+++ SOURCE DATA +++

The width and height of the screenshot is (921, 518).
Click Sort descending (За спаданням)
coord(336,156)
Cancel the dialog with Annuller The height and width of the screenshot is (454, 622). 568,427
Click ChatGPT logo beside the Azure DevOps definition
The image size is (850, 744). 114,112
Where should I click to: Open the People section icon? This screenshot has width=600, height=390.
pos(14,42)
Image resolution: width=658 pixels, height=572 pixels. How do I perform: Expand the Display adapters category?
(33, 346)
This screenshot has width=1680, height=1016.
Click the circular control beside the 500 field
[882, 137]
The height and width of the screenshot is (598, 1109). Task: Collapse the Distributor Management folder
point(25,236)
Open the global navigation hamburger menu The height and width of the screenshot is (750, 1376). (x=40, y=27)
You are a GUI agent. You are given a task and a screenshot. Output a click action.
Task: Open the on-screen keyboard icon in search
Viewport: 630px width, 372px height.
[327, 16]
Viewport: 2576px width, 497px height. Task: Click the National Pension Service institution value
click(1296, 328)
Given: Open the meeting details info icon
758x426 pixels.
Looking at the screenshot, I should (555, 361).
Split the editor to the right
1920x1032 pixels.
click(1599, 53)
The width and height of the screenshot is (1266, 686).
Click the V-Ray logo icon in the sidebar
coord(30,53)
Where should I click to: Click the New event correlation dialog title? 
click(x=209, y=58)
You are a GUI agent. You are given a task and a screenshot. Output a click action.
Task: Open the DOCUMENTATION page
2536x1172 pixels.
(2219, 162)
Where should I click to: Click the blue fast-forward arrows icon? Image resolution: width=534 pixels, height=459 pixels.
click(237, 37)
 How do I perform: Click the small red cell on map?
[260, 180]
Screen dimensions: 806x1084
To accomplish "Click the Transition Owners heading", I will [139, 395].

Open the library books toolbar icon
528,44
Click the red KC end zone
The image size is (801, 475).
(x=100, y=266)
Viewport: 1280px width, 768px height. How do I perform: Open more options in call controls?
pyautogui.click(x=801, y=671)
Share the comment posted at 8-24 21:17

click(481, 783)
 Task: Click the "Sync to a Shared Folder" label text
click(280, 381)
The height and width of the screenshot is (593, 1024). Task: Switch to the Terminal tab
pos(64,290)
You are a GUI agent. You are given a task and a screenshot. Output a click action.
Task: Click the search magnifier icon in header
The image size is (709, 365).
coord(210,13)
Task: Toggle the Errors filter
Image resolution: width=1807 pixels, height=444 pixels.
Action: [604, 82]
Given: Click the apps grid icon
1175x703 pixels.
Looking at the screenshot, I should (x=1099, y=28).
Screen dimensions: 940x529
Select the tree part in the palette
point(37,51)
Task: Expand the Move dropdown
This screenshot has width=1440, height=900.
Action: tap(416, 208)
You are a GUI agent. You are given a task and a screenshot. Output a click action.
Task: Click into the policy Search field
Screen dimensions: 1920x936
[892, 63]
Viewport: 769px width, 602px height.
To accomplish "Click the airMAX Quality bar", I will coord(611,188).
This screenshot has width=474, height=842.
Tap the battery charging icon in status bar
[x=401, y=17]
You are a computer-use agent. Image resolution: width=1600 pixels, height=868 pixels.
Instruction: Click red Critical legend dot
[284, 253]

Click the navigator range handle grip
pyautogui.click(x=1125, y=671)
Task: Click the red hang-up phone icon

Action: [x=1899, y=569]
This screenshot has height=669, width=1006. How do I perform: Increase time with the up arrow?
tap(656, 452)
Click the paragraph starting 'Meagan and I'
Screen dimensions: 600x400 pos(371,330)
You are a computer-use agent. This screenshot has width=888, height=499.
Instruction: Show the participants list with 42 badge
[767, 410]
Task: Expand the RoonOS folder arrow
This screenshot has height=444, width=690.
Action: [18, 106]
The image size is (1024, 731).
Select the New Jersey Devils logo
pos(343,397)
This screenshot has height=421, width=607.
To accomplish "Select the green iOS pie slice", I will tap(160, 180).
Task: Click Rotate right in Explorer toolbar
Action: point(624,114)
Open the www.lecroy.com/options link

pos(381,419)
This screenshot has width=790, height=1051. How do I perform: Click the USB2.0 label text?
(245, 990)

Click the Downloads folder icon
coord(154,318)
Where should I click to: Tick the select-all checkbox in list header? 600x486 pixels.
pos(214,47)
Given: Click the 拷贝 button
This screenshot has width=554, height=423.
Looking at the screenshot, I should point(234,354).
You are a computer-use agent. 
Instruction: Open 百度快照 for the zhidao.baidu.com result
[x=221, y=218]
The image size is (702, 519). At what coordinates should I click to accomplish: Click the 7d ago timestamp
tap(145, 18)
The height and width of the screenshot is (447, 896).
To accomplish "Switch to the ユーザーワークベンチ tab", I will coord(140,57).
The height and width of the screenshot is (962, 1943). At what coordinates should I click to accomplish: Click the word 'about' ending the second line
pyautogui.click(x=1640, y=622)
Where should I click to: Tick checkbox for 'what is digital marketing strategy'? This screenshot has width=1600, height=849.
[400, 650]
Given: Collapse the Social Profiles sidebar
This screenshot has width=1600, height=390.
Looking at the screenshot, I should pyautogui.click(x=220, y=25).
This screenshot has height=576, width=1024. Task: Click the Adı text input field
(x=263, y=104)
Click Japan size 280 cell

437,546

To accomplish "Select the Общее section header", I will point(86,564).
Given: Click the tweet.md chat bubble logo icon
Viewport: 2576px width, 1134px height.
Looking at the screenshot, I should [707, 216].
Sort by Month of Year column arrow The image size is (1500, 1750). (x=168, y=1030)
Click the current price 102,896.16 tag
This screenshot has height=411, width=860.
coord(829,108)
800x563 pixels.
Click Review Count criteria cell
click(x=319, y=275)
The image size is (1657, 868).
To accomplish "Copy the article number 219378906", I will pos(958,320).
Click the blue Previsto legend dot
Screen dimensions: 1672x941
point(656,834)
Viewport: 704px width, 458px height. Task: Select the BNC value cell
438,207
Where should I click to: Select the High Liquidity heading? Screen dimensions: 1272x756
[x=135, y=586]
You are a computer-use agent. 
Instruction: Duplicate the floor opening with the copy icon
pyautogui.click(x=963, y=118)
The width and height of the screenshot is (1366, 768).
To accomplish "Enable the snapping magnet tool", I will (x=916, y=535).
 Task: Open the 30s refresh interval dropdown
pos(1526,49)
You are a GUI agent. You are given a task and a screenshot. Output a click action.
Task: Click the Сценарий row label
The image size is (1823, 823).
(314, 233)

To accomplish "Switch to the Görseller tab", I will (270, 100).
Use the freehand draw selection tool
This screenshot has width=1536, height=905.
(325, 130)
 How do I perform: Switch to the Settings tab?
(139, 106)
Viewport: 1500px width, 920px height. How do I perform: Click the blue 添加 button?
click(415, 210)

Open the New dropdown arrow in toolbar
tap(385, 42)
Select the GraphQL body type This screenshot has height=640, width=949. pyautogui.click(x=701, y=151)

+++

▶ EXERCISE AIM: Read through the data above. Report each line that has the word "computer".

▶ TASK RESPONSE:
You are a computer-use agent. Image resolution: width=1600 pixels, height=868 pixels.
You are a computer-use agent. This screenshot has width=888, height=499.
You are a computer-use agent. 
You are a computer-use agent. 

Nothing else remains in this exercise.